Our plan was to herd the animal into an area that we had reinforced then close in on her slowly till we could get a halter on her. Things couldn’t have gone more smoothly and within 15 minutes we had Cornflake backed into an area almost within touching distance. Then the best-laid plans came unglued as she decided she wanted no part of any of this. She took off running towards the group of people holding a “rope fence” made up of people and thin rope. When she hit the “fence,” knocking two people down, we thought we could get her but she kept on going and to our great surprise took off into the 200 acres of snow, stone walls, and brush.
It took us about another hour to regroup and herd her back towards our trap yet again. Everyone was more serious now and realized just how strong this animal was and what might go wrong. Tensions were high as she slowly was driven into the same area that she escaped out of just an hour earlier. Slowly we closed in on her as she nervously paced back and forth looking for a way out. When the circle was down to about 30 feet, Cornflake made her move, and she bolted towards the stone wall. She was halfway over it when, thanks to some vines slowing her exit, I managed to jump on her and hold her back while others did the same. Cornflake was caught but I don’t know who was more exhausted, she or all of us! We got her into the trailer, did a quick exam, thanked everyone, and headed back to the farm as quickly as we could so she could be given some medications and released into a herd of others.

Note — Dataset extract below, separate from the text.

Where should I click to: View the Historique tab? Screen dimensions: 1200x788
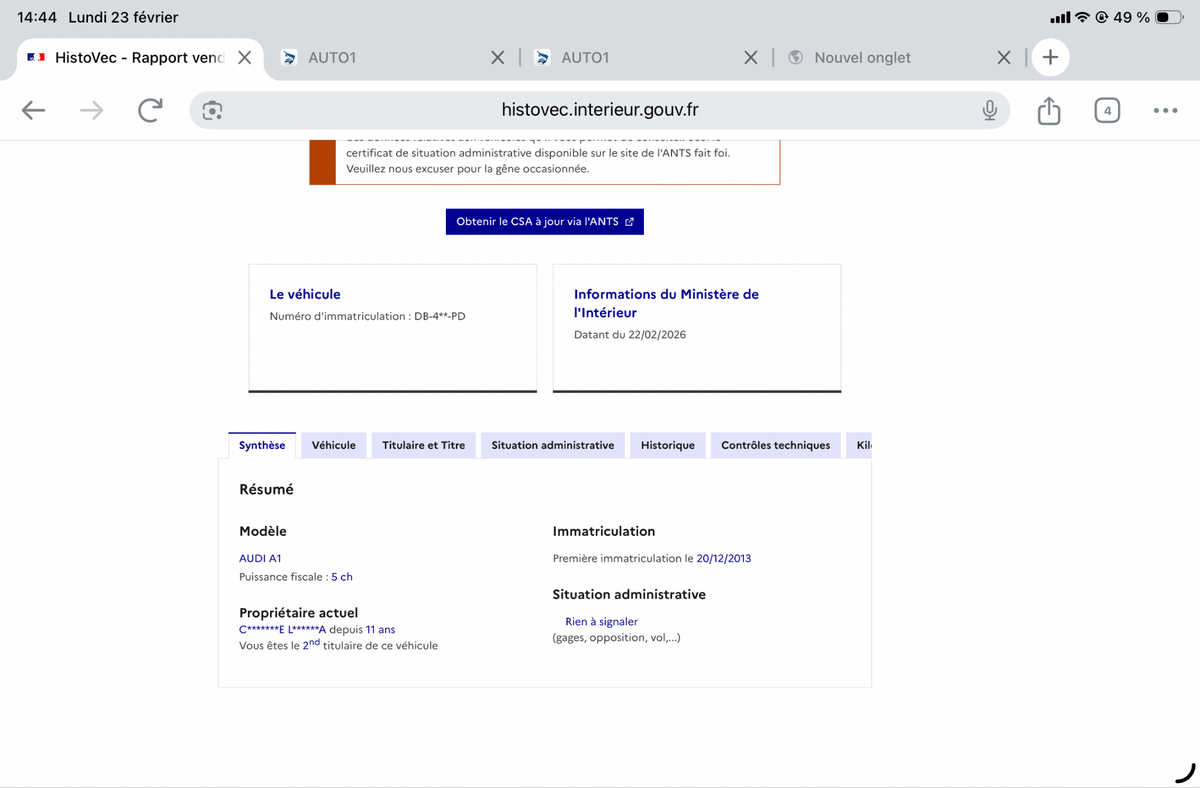click(667, 445)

We were all out breath and shaking as we praised one another for doing such a good job, trying not to remember that she kicked our asses a couple of times before. She was safe and on her way to a good home. We drove the trailer into the paddock where the other alpacas and llamas were hanging out. As we entered, they all came around and sniffed at the trailer to see what had arrived. I loaded up some medications and got some probiotics and filled up our new friend with good doses of everything, then opened the door. Cornflake looked a little shocked at first as over 70 faces stared back at her. She walked slowly out of the trailer and into our hearts. For the first several hours she just walked along the fence lines with huge mouthfuls of hay hanging out of her lips, but slowly she came to realize that this was a safe place with plenty of clean water and good food and that she would maybe, just maybe start to like it. 12 hours later as we went out to do our morning feedings she was still near the fence, but as I walked up to her to give her a bowl of grain she didn’t budge. Yesterday she would have run away, but this morning, she followed me back to the gate before returning to her bowl of food, a sure sign that she understands that only good will come to her here.
We want to thank everyone that supported us and especially to all of those that came to help. A special thanks to Mike and Betty Anders of Rough Cut Alpaca Farm for taking time out of their busy schedule to help save an animal with people they had never met before.
I would also like to bring attention to the fact this sort of thing is happening to animals every day all over this country. State and Federal agencies refuse to help due to red tape that prevents them from helping domesticated animals, or sometimes prevents them from helping farm or wild animals. The gray areas abound, and as we all saw first hand, we couldn’t count on any agency to offer us any assistance. If you see abuse, report it, and keep reporting it to the same agency as well as others when nothing gets done about it. Sooner or later, the right people will hear about it and something will get done, that is, if it’s not too late!